= Action item =
Where an entry below contains an image, skip the image and copy the rest exactly.

(Data records)
"""

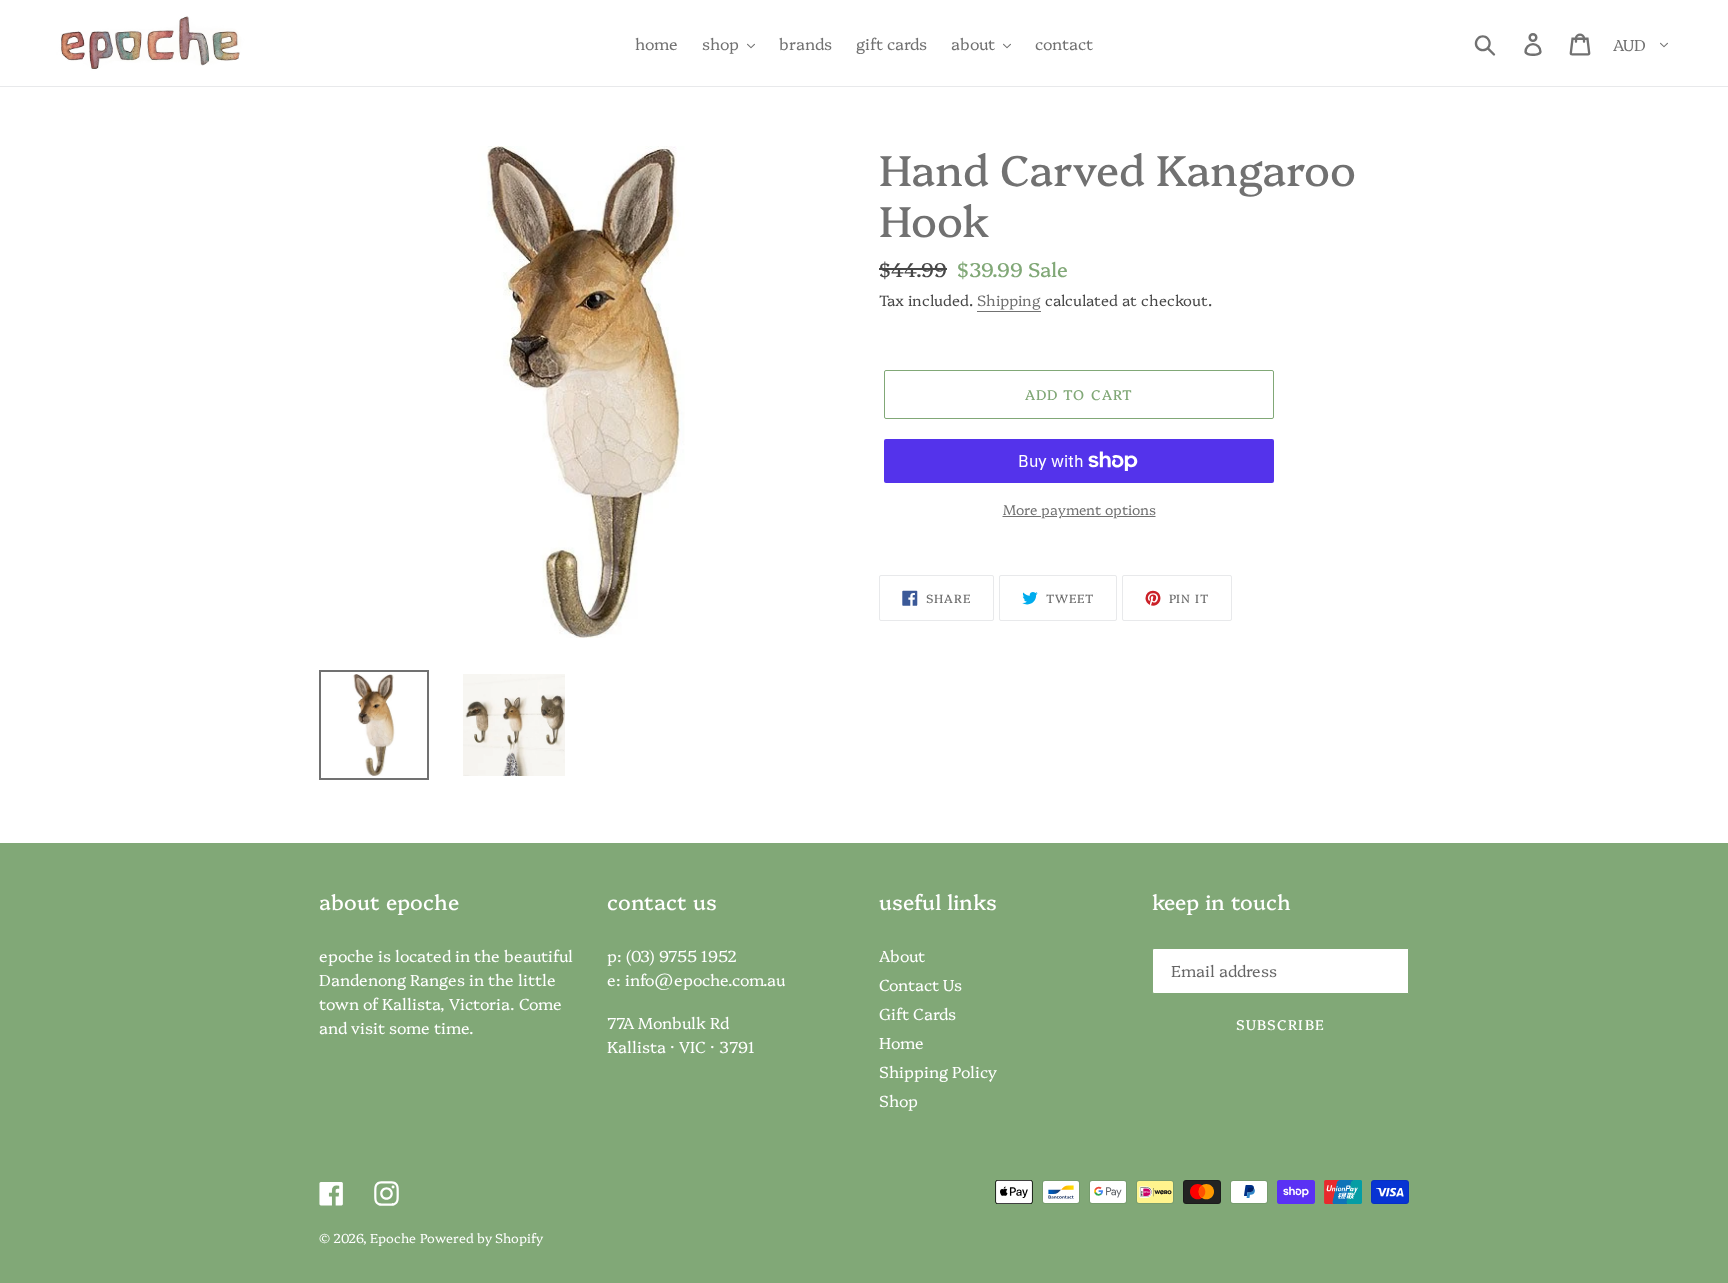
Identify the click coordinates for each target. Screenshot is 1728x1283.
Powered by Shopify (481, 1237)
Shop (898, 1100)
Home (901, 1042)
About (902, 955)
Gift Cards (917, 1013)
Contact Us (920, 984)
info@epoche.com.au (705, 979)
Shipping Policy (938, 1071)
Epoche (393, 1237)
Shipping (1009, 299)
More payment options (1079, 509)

"""

= Reply =
Identify the click coordinates for each target. Screenshot is 1728x1283.
Powered by Shopify (481, 1237)
Shop (898, 1100)
Home (901, 1042)
About (902, 955)
Gift Cards (917, 1013)
Contact Us (920, 984)
info@epoche.com.au (705, 979)
Shipping Policy (938, 1071)
Epoche (393, 1237)
Shipping (1009, 299)
More payment options (1079, 509)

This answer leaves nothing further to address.